**Excerpted data:**
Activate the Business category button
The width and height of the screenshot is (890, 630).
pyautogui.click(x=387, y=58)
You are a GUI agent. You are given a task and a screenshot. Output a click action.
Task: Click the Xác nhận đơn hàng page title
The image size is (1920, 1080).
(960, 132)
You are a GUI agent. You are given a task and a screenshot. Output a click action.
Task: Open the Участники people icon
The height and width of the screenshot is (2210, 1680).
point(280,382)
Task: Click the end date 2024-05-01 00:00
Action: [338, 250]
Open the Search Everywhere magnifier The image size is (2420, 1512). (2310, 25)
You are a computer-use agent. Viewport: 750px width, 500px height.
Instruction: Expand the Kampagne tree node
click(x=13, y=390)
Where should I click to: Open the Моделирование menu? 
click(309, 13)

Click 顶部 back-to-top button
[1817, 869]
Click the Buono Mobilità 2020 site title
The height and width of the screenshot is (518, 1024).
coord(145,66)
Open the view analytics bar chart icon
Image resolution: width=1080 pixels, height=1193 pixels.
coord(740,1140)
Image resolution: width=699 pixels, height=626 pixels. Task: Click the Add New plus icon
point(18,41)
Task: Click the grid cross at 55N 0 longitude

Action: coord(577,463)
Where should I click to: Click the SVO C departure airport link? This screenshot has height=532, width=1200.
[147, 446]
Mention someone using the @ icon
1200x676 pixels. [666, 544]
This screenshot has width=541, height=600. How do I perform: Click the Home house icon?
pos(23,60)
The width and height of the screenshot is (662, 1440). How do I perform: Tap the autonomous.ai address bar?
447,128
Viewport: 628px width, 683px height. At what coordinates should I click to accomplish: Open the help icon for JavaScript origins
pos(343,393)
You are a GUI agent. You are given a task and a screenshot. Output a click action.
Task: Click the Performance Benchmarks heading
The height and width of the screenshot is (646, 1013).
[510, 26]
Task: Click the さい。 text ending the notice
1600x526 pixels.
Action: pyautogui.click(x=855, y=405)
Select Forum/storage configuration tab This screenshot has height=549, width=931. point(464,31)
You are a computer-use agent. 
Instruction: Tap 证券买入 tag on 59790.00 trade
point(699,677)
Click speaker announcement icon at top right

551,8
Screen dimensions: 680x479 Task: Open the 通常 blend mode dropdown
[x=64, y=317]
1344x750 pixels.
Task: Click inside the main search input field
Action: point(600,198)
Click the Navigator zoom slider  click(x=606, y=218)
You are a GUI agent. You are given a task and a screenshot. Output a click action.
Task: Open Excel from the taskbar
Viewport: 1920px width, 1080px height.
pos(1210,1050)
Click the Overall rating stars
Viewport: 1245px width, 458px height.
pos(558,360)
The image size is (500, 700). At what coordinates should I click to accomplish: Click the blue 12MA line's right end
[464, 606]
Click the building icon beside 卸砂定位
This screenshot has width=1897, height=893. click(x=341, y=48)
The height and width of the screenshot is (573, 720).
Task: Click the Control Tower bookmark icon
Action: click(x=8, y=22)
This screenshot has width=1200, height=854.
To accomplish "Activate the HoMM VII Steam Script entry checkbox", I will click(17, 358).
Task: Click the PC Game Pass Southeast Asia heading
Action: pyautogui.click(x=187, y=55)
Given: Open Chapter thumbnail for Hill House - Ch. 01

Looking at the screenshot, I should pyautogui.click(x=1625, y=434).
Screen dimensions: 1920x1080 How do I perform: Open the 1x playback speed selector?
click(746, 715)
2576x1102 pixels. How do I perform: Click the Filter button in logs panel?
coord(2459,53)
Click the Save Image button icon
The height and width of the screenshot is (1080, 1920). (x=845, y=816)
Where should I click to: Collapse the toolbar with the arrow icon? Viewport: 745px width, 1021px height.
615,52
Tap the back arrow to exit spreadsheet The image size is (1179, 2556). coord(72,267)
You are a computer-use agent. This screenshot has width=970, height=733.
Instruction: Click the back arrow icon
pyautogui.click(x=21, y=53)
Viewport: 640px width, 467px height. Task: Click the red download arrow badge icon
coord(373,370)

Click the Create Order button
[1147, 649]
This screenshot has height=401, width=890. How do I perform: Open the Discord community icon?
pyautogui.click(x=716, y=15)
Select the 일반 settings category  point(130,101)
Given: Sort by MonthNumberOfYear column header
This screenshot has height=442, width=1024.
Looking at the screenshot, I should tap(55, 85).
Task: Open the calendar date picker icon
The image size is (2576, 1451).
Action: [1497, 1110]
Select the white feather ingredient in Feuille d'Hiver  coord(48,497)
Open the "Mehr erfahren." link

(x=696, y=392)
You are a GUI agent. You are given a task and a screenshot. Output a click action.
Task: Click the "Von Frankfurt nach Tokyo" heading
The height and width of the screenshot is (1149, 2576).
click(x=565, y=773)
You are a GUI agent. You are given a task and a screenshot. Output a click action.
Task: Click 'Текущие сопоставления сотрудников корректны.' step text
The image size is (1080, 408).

**Work required:** Repeat all of the material above, swapping "GUI agent" for "desktop agent" everywhere it appears and keeping everything else the same.

**Answer for this exercise:**
Activate the Business category button
The width and height of the screenshot is (890, 630).
pyautogui.click(x=387, y=58)
You are a desktop agent. You are given a task and a screenshot. Output a click action.
Task: Click the Xác nhận đơn hàng page title
The image size is (1920, 1080).
(960, 132)
You are a desktop agent. You are given a task and a screenshot. Output a click action.
Task: Open the Участники people icon
The height and width of the screenshot is (2210, 1680).
point(280,382)
Task: Click the end date 2024-05-01 00:00
Action: [338, 250]
Open the Search Everywhere magnifier The image size is (2420, 1512). (2310, 25)
You are a computer-use agent. Viewport: 750px width, 500px height.
Instruction: Expand the Kampagne tree node
click(x=13, y=390)
Where should I click to: Open the Моделирование menu? 
click(309, 13)

Click 顶部 back-to-top button
[1817, 869]
Click the Buono Mobilità 2020 site title
The height and width of the screenshot is (518, 1024).
coord(145,66)
Open the view analytics bar chart icon
Image resolution: width=1080 pixels, height=1193 pixels.
coord(740,1140)
Image resolution: width=699 pixels, height=626 pixels. Task: Click the Add New plus icon
point(18,41)
Task: Click the grid cross at 55N 0 longitude

Action: coord(577,463)
Where should I click to: Click the SVO C departure airport link? This screenshot has height=532, width=1200.
[147, 446]
Mention someone using the @ icon
1200x676 pixels. [666, 544]
This screenshot has width=541, height=600. How do I perform: Click the Home house icon?
pos(23,60)
The width and height of the screenshot is (662, 1440). How do I perform: Tap the autonomous.ai address bar?
447,128
Viewport: 628px width, 683px height. At what coordinates should I click to accomplish: Open the help icon for JavaScript origins
pos(343,393)
You are a desktop agent. You are given a task and a screenshot. Output a click action.
Task: Click the Performance Benchmarks heading
The height and width of the screenshot is (646, 1013).
[510, 26]
Task: Click the さい。 text ending the notice
1600x526 pixels.
Action: pyautogui.click(x=855, y=405)
Select Forum/storage configuration tab This screenshot has height=549, width=931. point(464,31)
You are a computer-use agent. 
Instruction: Tap 证券买入 tag on 59790.00 trade
point(699,677)
Click speaker announcement icon at top right

551,8
Screen dimensions: 680x479 Task: Open the 通常 blend mode dropdown
[x=64, y=317]
1344x750 pixels.
Task: Click inside the main search input field
Action: point(600,198)
Click the Navigator zoom slider  click(x=606, y=218)
You are a desktop agent. You are given a task and a screenshot. Output a click action.
Task: Open Excel from the taskbar
Viewport: 1920px width, 1080px height.
pos(1210,1050)
Click the Overall rating stars
Viewport: 1245px width, 458px height.
pos(558,360)
The image size is (500, 700). At what coordinates should I click to accomplish: Click the blue 12MA line's right end
[464, 606]
Click the building icon beside 卸砂定位
This screenshot has width=1897, height=893. click(x=341, y=48)
The height and width of the screenshot is (573, 720).
Task: Click the Control Tower bookmark icon
Action: click(x=8, y=22)
This screenshot has width=1200, height=854.
To accomplish "Activate the HoMM VII Steam Script entry checkbox", I will click(17, 358).
Task: Click the PC Game Pass Southeast Asia heading
Action: pyautogui.click(x=187, y=55)
Given: Open Chapter thumbnail for Hill House - Ch. 01

Looking at the screenshot, I should pyautogui.click(x=1625, y=434).
Screen dimensions: 1920x1080 How do I perform: Open the 1x playback speed selector?
click(746, 715)
2576x1102 pixels. How do I perform: Click the Filter button in logs panel?
coord(2459,53)
Click the Save Image button icon
The height and width of the screenshot is (1080, 1920). (x=845, y=816)
Where should I click to: Collapse the toolbar with the arrow icon? Viewport: 745px width, 1021px height.
615,52
Tap the back arrow to exit spreadsheet The image size is (1179, 2556). coord(72,267)
You are a computer-use agent. This screenshot has width=970, height=733.
Instruction: Click the back arrow icon
pyautogui.click(x=21, y=53)
Viewport: 640px width, 467px height. Task: Click the red download arrow badge icon
coord(373,370)

Click the Create Order button
[1147, 649]
This screenshot has height=401, width=890. How do I perform: Open the Discord community icon?
pyautogui.click(x=716, y=15)
Select the 일반 settings category  point(130,101)
Given: Sort by MonthNumberOfYear column header
This screenshot has height=442, width=1024.
Looking at the screenshot, I should tap(55, 85).
Task: Open the calendar date picker icon
The image size is (2576, 1451).
Action: [1497, 1110]
Select the white feather ingredient in Feuille d'Hiver  coord(48,497)
Open the "Mehr erfahren." link

(x=696, y=392)
You are a desktop agent. You are given a task and a screenshot. Output a click action.
Task: Click the "Von Frankfurt nach Tokyo" heading
The height and width of the screenshot is (1149, 2576).
click(x=565, y=773)
You are a desktop agent. You are given a task and a screenshot. Output a click action.
Task: Click 'Текущие сопоставления сотрудников корректны.' step text
The image size is (1080, 408).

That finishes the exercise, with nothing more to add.